Gerontocracia política

Mi generación está condenada a ser gobernada por una gerontocracia patriarcal y por sus pupilos, viejos encerrados en cuerpos de jóvenes. Nacimos en la etapa democrática y hemos crecido con los mismos gestores públicos que protagonizaron la Transición. La gerontocracia se legitima a sí misma con escenificaciones patriarcales y paternalistas.






Llaman “gritona y sobreactuada” a una mujer que grita tanto como vienen haciéndolo estos carcamales de la vida pública que, en la mayoría de los casos, no han conocido otro empleo que la política activa. Defienden lo que consideran suyo con estrategias ajedrecistas.
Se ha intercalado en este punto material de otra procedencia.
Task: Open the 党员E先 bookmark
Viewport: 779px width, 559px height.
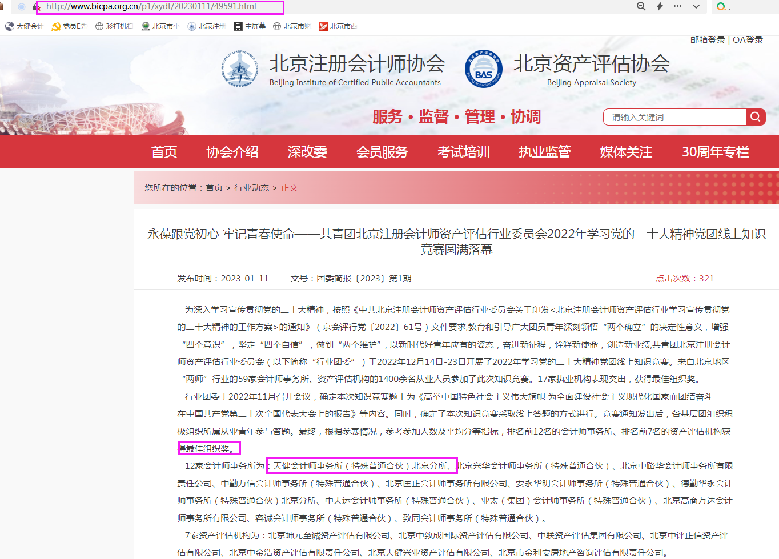Action: (x=69, y=26)
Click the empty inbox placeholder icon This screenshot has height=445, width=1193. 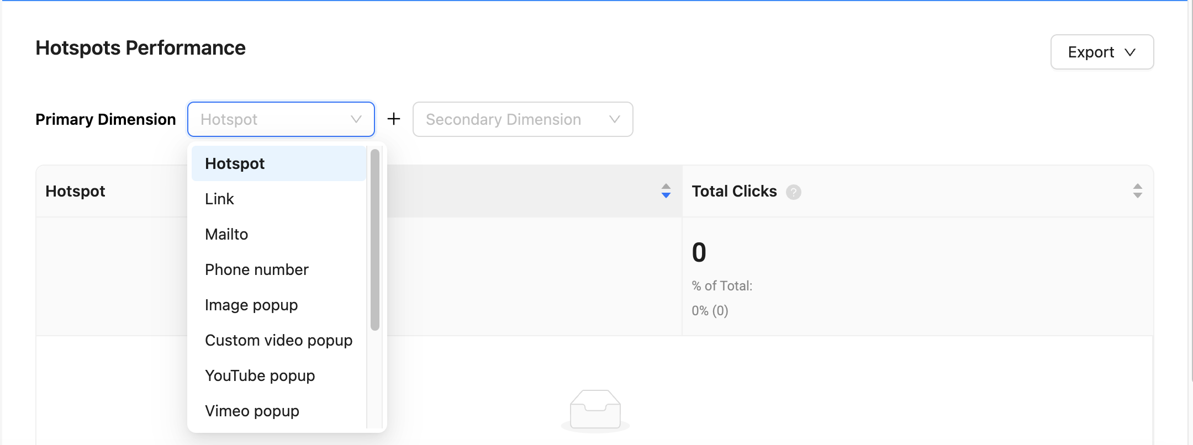pos(595,410)
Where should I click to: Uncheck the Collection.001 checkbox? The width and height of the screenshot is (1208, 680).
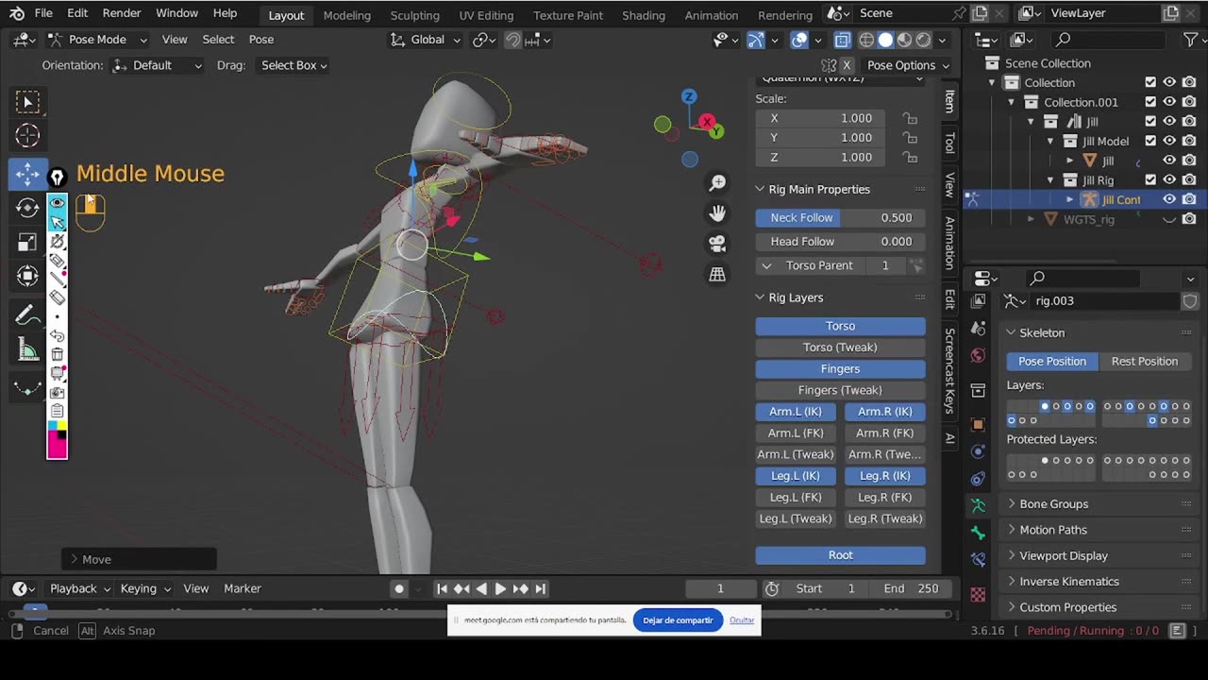(1150, 102)
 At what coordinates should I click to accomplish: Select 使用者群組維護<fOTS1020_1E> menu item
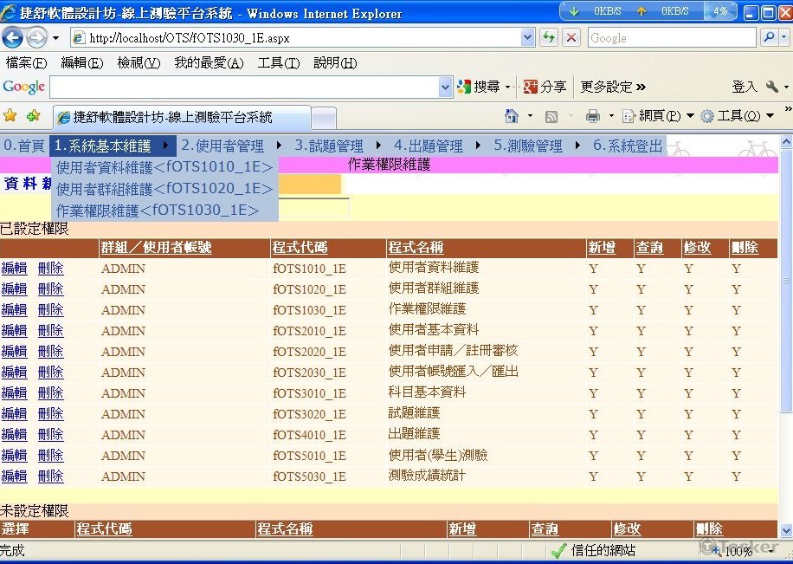pyautogui.click(x=164, y=189)
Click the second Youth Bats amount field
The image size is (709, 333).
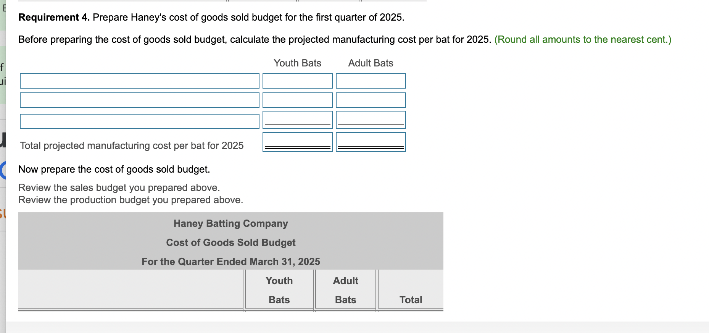(297, 100)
Para ellos, la política es un juego de ajedrez en el que derribar a peones es el precio que hay que pagar para poder ser rey del tablero. Cuando mis padres lucharon contra la gerontocracia franquista nunca pensaron que su hijo también se hartaría de la gerontocracia que legitiman las urnas cada cuatro años.

El recién finalizado 38 Congreso del PSOE demuestra a la perfección quiénes son y cómo se comporta la gerontocracia. El núcleo duro de la nueva Ejecutiva Federal de los socialistas supera los 50 años de media de edad. Sólo dos integrantes están fuera de una mediana de edad que no representa la pirámide poblacional española.

Hay casos hirientes que son un atentado contra la inteligencia y contra los mismos valores democráticos. Gaspar Zarrías, cacique socialista andaluz por excelencia, ya era diputado autonómico el año de mi nacimiento y es parte de la “renovación” de Rubalcaba. El mismo flamante nuevo secretario general del PSOE ocupó su primer cargo de director del Gabinete del Ministerio de Educación en 1982.

Alfonso Guera, Juan Carlos Rodríguez Ibarra, José Bono o Felipe González aún tutelan los liderazgos en el PSOE para evitar que entren forasteros en la organización que consideran en propiedad. No vaya a ser que pongan en cuestión los valores de la gerontocracia patriarcal.  Manuel Fraga murió con las botas puestas.

Existen otros casos que son chistes vivientes. Rosa Díez, líder de UPyD, quiere ser la “regeneración democrática” de un sistema político en el que puso el pie en 1979 y del que, saltando de cargo en cargo, lleva 33 años cobrando sueldos públicos.

Javier Arenas es otro “joven” que considera que no pueden gobernar Andalucía políticos que llevan 30 años en cargos públicos. Este chiquillo del Partido Popular (PP) ya era teniente de Alcaldía del Ayuntamiento de Sevilla hace 29 años. Desde entonces, ha pasado por todas las instituciones democráticas españolas y  ha sido derrotado tres veces en las elecciones andaluzas. Aun así, es “el cambio andaluz”.

De vez en cuando, aparecen caras nuevas que repiten las formas aprendidas de sus mentores. Siguen confundiendo la política con una partida de ajedrez.  Susana Díaz, secretaria de Organización del PSOE de Andalucía, saltó directamente del fracaso escolar al coche oficial, aprendió a ser mayor en las Juventudes Socialistas y, sin embargo,  José Antonio Griñán la definió como “la fuerza de la juventud” del socialismo andaluz.

O Eduardo Madina, otro joven diputado y miembro del Partido Socialista de Euskadi (PSE), que tras la victoria de Rubalcaba afirmó que “el PSE ha jugado bien sus cartas y hemos ganado”. Una afirmación que simboliza qué es la política para quienes entienden el juego político como una lucha encarnizada y desalmada en la que se justifica cualquier medio con tal de seguir ostentado el poder.

La clase política española necesita un Expediente de Regulación de Empleo (ERE) para expulsar del juego democrático a  una gerontocracia que tiene secuestrado el ejercicio político desde hace demasiados años. Tampoco sirven pupilos que reproducen la misma lógica caciquil y ajedrecista que sus nominadores.

A la democracia española le urgen partidos políticos que conecten con los jóvenes que nacimos en democracia y pensamos que la política es un ejercicio noble para perseguir nuestras utopías. No una arquitectura casposa, llena de estrategas que no han conocido en su vida más desafíos que el de diseñar estrategias para derribar a los peones que se interponen en su partida.